_Work instruction_
Output, word for word, the line that contains "You are a GUI" and all lines following it to the end of the listing. Drop the pictures.

>>>>

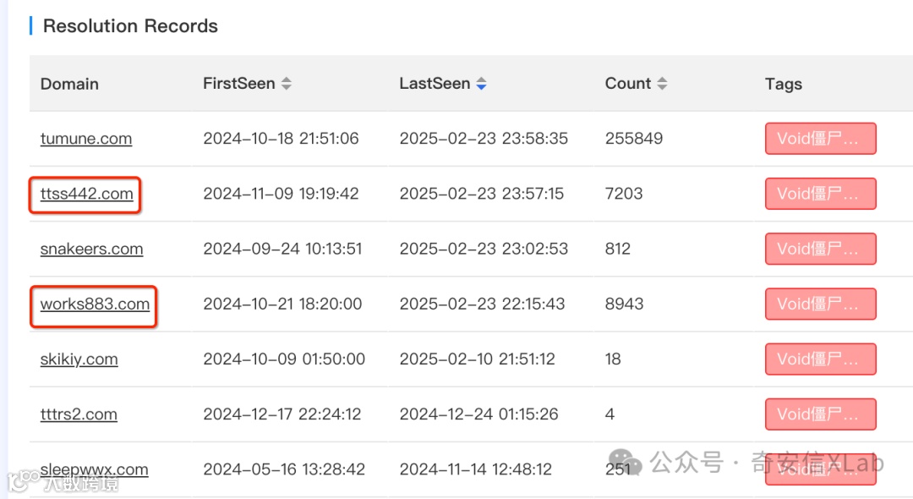The image size is (913, 499).
Task: Sort by LastSeen column arrows
Action: point(481,84)
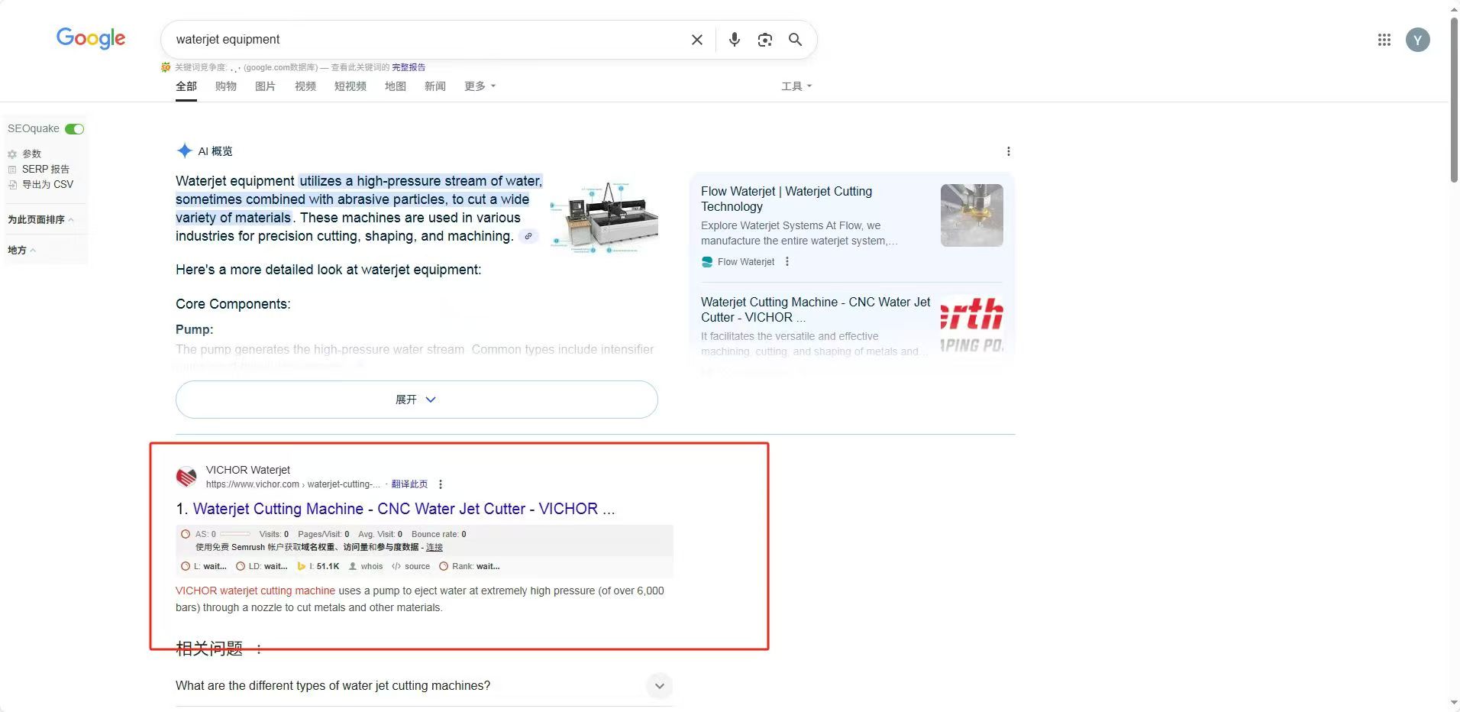
Task: Click the magnifying glass search button
Action: (795, 40)
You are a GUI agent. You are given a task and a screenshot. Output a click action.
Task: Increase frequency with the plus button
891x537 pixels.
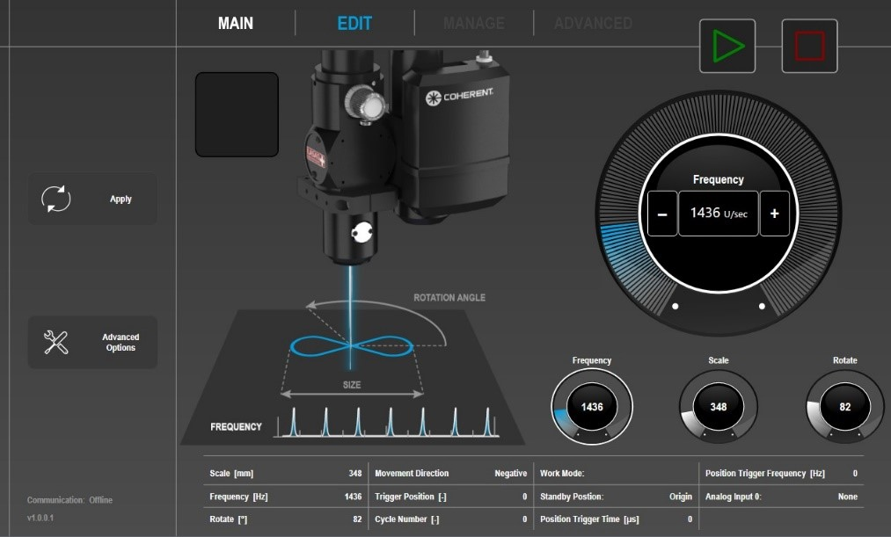pyautogui.click(x=774, y=214)
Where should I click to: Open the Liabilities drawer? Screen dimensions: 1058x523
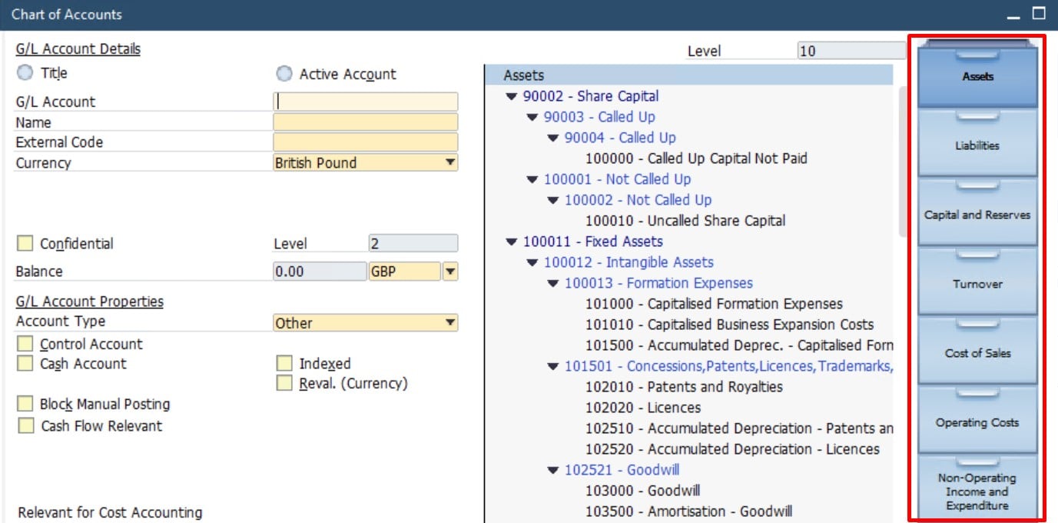coord(977,145)
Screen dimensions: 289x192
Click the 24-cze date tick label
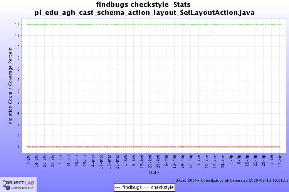click(x=223, y=161)
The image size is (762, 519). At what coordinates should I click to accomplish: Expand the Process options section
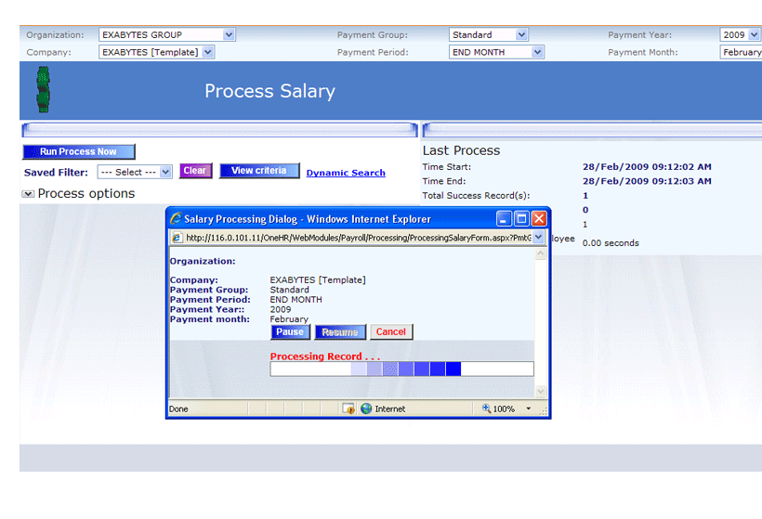click(28, 194)
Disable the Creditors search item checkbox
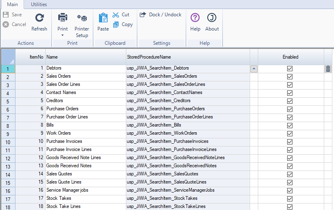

<<<<

_Problem solution_
You are a GUI agent. You are given a task and a screenshot. Output a click action.
Task: Increase frequency with the plus button
891x537 pixels.
pyautogui.click(x=774, y=214)
Where should I click to: Open the Liabilities drawer? Screen dimensions: 1058x523
coord(977,145)
Screen dimensions: 289x192
Click the 24-cze date tick label
click(x=223, y=161)
The image size is (762, 519). At what coordinates should I click to accomplish: Expand the Process options section
click(28, 194)
Disable the Creditors search item checkbox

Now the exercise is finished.